SpatialDINO Lessons: 3D SSL on Cryo-ET
2025-09-01
What we learned building the first 3D self-supervised vision transformer for subcellular cryo-electron tomography.
SpatialDINO was the first 3D self-supervised vision transformer applied to cryo-electron tomograms. The model learned subcellular structural representations without labels and beat a Nobel laureate–led approach that relied on hand-crafted geometric features.
What worked
- Volumetric ViT patches. Using 3D patches (rather than slice-then-stack) preserved the spatial coherence the network was meant to learn.
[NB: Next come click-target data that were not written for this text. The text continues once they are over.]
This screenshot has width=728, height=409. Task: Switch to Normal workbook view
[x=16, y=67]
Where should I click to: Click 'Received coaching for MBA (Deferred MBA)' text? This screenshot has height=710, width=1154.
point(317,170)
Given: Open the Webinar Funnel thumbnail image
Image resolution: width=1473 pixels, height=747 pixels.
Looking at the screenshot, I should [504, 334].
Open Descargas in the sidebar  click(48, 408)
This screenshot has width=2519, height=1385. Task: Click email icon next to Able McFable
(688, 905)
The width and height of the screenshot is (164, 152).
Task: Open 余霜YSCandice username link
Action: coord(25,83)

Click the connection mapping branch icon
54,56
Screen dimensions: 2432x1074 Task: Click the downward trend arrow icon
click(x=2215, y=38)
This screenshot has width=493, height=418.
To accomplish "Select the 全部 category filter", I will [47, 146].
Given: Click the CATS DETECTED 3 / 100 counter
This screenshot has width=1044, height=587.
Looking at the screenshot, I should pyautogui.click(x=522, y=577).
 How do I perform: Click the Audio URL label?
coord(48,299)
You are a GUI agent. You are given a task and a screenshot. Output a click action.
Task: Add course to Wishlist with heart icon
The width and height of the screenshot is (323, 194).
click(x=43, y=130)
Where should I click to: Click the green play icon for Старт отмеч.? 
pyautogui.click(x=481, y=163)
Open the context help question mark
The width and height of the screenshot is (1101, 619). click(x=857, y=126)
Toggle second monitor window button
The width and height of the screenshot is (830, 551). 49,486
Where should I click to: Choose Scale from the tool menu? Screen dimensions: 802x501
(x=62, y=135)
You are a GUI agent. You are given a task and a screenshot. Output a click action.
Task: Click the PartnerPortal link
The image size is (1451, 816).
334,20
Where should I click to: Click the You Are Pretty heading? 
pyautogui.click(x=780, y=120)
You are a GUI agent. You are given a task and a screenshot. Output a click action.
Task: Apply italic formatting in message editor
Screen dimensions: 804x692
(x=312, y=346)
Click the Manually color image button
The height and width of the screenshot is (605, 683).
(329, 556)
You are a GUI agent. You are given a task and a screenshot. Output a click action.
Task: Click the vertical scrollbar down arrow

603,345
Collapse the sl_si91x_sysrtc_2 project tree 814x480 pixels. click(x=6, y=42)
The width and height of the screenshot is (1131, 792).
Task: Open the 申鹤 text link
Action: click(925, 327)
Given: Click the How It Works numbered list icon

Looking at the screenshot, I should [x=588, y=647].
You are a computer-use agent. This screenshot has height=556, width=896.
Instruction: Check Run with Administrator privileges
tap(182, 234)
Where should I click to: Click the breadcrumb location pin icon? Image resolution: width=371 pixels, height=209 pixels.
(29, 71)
- DINOv2-style multi-crop self-distillation. Two student crops, four teacher crops, EMA teacher. The recipe transferred surprisingly well from natural images.
- Aggressive masking. 75% random masking forced the network to learn local structural context rather than memorize global appearance.
What didn't
- Full-volume passes. Tomograms are too large to fit in memory at native resolution. We sub-sampled, which costs detail in fine structures.
- Infiniband RDMA stalls. Caught a Rendezvous backend bug in PyTorch — filed #144779. Cost a week.
What's next
Diffusion-based denoising as a pretraining objective for cryo-ET is the obvious follow-up. The signal-to-noise floor of CET is much worse than natural images — pretraining the network to denoise gives it a stronger prior than masked autoencoding alone.